The Oscar statuettes handed out at the annual Academy Awards ceremony each stand 13.5 inches (34.3 cm) high and weigh 8.5 pounds (3.9 kg). The core of the coveted award is made of bronze, and its glamorous sheen comes from a coating of 24-karat gold. Each statuette costs about $400 USD to manufacture. However, today’s movie stars don’t actually own their Oscars. They are essentially on loan from the Academy of Motion Picture Arts and Sciences. Since 1950, Oscar winners “have no right whatsoever” to the statuette, according to the Academy’s rules. And in a key 2015 court ruling, it was determined that an Oscar can’t be be sold without the owner (or his or her heirs) first offering to sell it back to the Academy for a token price of $1 USD.
Oscar's supporting cast:
- For three years during World War II, Oscar winners received painted plaster statues, because metal supplies were scarce. The winners got metallic replacements after the war ended.

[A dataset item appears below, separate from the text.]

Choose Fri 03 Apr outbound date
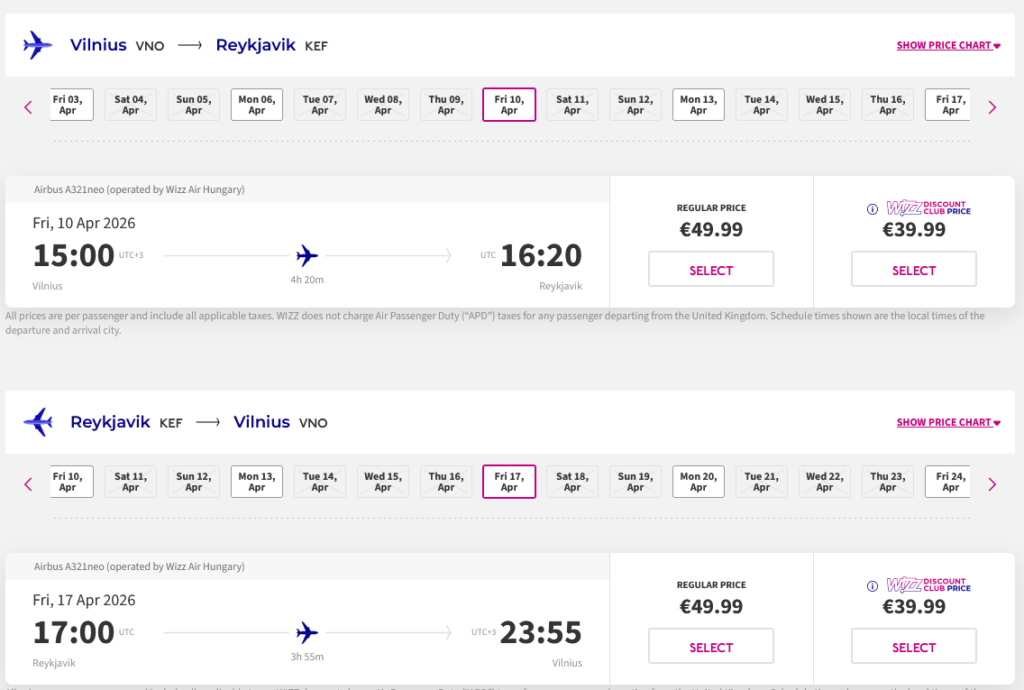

- Although the statuette is officially called the "Academy Award of Merit," it has been fondly known as Oscar since the 1930s; various stories claim that the "Oscar" name originated either with actress Bette Davis or Academy librarian Margaret Herrick.
- The statuettes awarded before the 1950 rule change can legally be sold, and some 150 early Oscars have been auctioned off. Michael Jackson reportedly purchased the Best Picture Oscar for Gone With the Wind (1939) for $1.54 million USD.